The next day, Vijay and his team, who are supposed to attend the funeral of their dear colleagues, get an emergency call and decide to thwart the accident. As the hero says, a commoner dialling 101 believes that a fireman would come in any problem to save him.

==Production==
On 4 September 2014, it was reported that Mammootty would play a firefighter in a movie directed by Deepu Karunakaran. Deepu initially approached Mohanlal for the role. The actor liked the script and suggested some changes in the screenplay. However, after the revision of the screenplay, Deepu had to wait two years for his dates. hence, he decided to cast Prithviraj but the fate was the same. Finally, he offered the role to Mammootty who already knew the story from Mohanlal and the revisions he made. The initial reports stated Andrea Jeremiah and Nyla Usha in the film, but not as Mammootty's pair. On 1 November 2014, Unni Mukundan confirmed about his role through Facebook. Movie planned to start its shoot by the third of October at Ernakulam, but started rolling on 20 October 2014 at Palakkad. The first look poster was released on 26 November 2014 followed by a second one on 29 November 2014 through Mammootty's official Facebook page.

==Release==
The film was released on 19 February 2015.

==Critical reception ==
The film received positive reviews from critics. Deepa Soman, writing for The Times of India, rated the film 3.5 out of 5 and said, "The movie keeps you on the edge of the seat throughout and there is no dull moment. The freshness of the subject and its intention in recognizing the tribe of firemen is commendable," and she appreciated Mammootty for his performance as a fireman. Tony Mathew of Malayala Manorama wrote: "There was no hype; neither were the expectations high. Still it has all elements in place to keep the critics quiet, satiate the fans and common audience alike in the days ahead." He concluded the review saying, "Firefighters are supposed to douse the flames that eat everything it comes across, but this 'Fireman' will set fire to theatres for sure." Veeyen of Nowrunning.com stated that Fireman was a tribute to firefighters and that the film was "fairly good." Applauding the film's cast and performances, direction, cinematography, editing and score, but criticising the graphics works and the incompleteness in screenplay, Akhila Menon of Filmibeat.com gave a rating 2.5 out of 5 and wrote a verdict, "Kudos to team for materialising India's first fire force based movie. Overall, a partially accomplished mission." A reviewer of Indiaglitz.com said that "opens to a very shaky start" it has an engaging storyline and it is " one of the well made thrillers in recent Malayalam."

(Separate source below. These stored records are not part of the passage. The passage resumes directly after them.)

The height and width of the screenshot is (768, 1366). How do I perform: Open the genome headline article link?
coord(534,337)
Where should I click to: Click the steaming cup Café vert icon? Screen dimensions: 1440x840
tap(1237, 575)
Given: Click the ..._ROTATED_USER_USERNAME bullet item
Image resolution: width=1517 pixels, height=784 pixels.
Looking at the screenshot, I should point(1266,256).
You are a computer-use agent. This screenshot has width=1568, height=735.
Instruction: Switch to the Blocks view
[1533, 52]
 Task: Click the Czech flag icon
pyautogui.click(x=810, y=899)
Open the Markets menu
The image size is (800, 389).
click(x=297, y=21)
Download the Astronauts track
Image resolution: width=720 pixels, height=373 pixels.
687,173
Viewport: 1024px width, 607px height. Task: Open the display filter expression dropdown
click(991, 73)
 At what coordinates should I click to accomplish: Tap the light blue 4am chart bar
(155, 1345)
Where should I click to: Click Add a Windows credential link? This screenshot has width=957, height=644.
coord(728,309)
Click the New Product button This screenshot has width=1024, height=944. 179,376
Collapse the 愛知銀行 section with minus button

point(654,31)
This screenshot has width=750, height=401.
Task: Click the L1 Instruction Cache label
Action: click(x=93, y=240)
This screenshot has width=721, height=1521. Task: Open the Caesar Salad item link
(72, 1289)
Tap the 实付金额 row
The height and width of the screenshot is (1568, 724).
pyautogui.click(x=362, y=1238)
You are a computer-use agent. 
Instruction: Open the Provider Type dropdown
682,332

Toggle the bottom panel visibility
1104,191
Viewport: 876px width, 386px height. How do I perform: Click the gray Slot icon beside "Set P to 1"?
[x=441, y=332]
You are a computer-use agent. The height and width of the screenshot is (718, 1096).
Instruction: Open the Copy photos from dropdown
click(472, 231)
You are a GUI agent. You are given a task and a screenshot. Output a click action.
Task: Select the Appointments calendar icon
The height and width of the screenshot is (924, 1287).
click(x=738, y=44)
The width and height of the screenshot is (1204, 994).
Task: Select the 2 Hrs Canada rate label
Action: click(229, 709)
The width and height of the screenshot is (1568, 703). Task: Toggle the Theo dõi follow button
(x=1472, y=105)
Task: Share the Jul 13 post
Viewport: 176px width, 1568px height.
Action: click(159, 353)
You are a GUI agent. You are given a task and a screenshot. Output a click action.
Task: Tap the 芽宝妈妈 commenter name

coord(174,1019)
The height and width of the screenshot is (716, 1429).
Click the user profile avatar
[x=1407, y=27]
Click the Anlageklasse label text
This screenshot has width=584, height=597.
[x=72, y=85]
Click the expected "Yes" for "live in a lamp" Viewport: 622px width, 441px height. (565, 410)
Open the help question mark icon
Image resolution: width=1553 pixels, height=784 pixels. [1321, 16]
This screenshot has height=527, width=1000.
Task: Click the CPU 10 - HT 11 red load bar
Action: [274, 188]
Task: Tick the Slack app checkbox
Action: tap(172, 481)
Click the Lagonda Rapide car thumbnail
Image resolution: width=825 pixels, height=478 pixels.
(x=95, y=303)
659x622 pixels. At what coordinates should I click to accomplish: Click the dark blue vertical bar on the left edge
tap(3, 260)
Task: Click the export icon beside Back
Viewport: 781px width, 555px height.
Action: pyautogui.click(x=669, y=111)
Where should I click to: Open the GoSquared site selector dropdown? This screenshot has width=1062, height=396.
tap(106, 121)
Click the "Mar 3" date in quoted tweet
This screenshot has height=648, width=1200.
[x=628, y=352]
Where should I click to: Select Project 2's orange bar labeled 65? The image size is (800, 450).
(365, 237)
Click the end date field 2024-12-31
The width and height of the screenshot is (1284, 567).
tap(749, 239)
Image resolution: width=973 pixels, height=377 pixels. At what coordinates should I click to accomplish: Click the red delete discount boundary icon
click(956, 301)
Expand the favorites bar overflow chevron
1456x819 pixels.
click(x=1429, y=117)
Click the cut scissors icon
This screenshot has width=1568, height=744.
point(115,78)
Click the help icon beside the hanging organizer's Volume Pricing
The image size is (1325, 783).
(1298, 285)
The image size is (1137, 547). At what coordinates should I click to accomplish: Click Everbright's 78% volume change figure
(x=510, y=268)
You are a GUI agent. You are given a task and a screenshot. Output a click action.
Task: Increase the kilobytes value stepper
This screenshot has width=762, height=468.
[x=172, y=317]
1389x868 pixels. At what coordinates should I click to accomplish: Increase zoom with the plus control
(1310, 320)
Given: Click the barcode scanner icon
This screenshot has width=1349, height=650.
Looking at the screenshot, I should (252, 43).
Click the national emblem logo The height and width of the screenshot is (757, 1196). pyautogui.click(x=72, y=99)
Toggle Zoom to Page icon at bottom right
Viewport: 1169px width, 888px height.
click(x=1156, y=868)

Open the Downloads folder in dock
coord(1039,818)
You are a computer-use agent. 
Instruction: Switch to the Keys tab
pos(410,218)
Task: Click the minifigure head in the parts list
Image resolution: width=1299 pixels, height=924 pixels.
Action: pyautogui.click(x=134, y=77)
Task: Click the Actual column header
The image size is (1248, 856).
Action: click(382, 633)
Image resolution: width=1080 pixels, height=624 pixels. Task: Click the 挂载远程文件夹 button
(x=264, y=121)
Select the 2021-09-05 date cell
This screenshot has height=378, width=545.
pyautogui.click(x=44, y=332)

Pramod Thomas of The New Indian Express, however, said, "The movie throws cold water on the fire of expectations of an average spectator. The bland screenplay of the movie isn't helping either. The only saving grace of the film is that it tells a hitherto untold story of the heroics of firemen and deserves a salute for the same."

==Trivia==
The film also dubbed into Tamil and Kannada. In the 2015 Telugu film Jil, a jailed terrorist reveals certain details of a terror plot that only the police and fire force would have naturally known, thus arousing suspicion. In Suddenly, a henchman arouses the suspicion of the police at the rail station by inadvertently referring to the 5 o'clock train, which happens to be a special train whose schedule is known only to the police. In both movies, a villain inadvertently reveals details that should be known only to the authorities.